Autumn on planet Earth didn’t start until the equinox a few weeks ago, but the axis shifted months ago in Startupworld, where VC winter has desperate founders smashing up the furniture for firewood.
Metaphorically speaking, of course.
We’re definitely in a down market, but for entrepreneurs who are eager to build and scale, venture capital is always scarce.

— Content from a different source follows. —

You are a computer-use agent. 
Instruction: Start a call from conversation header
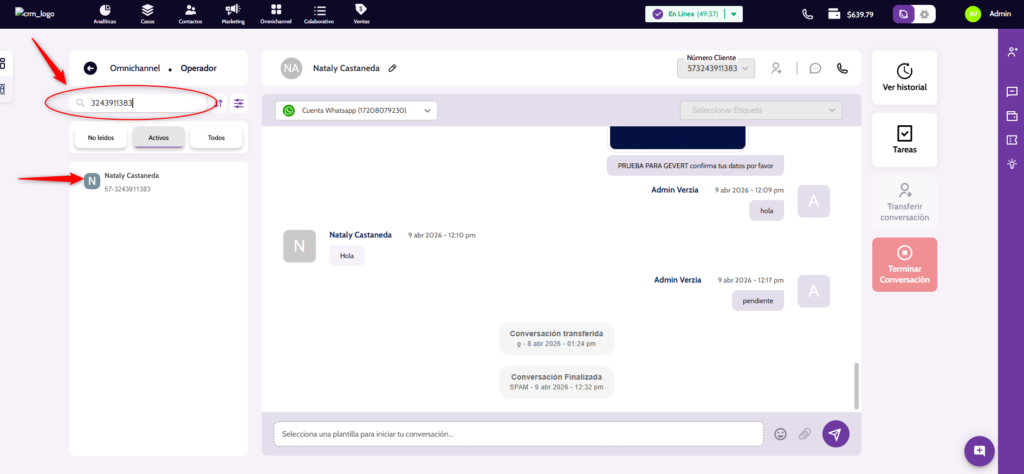842,68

At TechCrunch Disrupt, I spoke with three investors to hear how they’re advising founders (especially first-timers) on how to calculate total addressable market (TAM), how it differs by sector, and how the TAM slide often reveals whether a founder is even ready to start raising capital:
- Jomayra Herrera, partner, Reach Capital
- Helen Min, co-founder and managing partner, Phenomenal Ventures
- Monique Woodard, founder and managing director, Cake Ventures
This was a jargon-heavy conversation, so before we get into the recap, let’s define terms:
- TAM: Total addressable market
- SAM: Serviceable addressable market
- SOM: Serviceable obtainable market
If we use the example of a startup that makes and sells plant-based dog treats:
- TAM: Everyone who visits a store that sells dog food
- SAM: People who specifically want healthy dog snacks
- SOM: How much you think you can sell (go-to-market strategy)

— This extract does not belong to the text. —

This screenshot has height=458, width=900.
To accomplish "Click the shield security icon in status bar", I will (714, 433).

Investors use TAM to get an idea of your company’s upside potential, while SAM and SOM help them offset their risk, regardless of macroeconomic conditions.
Does calculating TAM change during a downturn?
“As an investor, the TAM calculation doesn’t really change whether we are in a more flush environment or a less flush environment,” said Monique Woodard. “You’re still going to be looking for companies that are addressing large markets and trying to figure out the biggest TAM they can get to.”
“The truth is, there is no right or wrong, like, ‘Here’s the exact number!’ It’s more about whether we have overlap and agreement in the assumptions around your driver.” Jomayra Herrera, partner, Reach Capital
Jomayra Herrera agreed: “What hasn’t changed even with a down market is the size of our funds and the exits that we need to realize in order to return those funds,” she said. As a result, “the calculation essentially stays the same.”
Founders should strive to offer more than just eye-popping TAM numbers, said Helen Min. “I think most investors would also say they want to see a small initial market, a market that is just your customer base that’s just obsessed with your product.”
To avoid spinning out in a hype cycle, she encouraged teams to concentrate on building “something that stays evergreen, regardless of what the market looks like.”
Before setting up a meeting, Min said founders should ensure that the TAM they’re pitching aligns with the size of an investors’ fund: “Having a 10x or 100x return on their investment in you, if that doesn’t return their fund, it probably doesn’t make sense for them to invest.”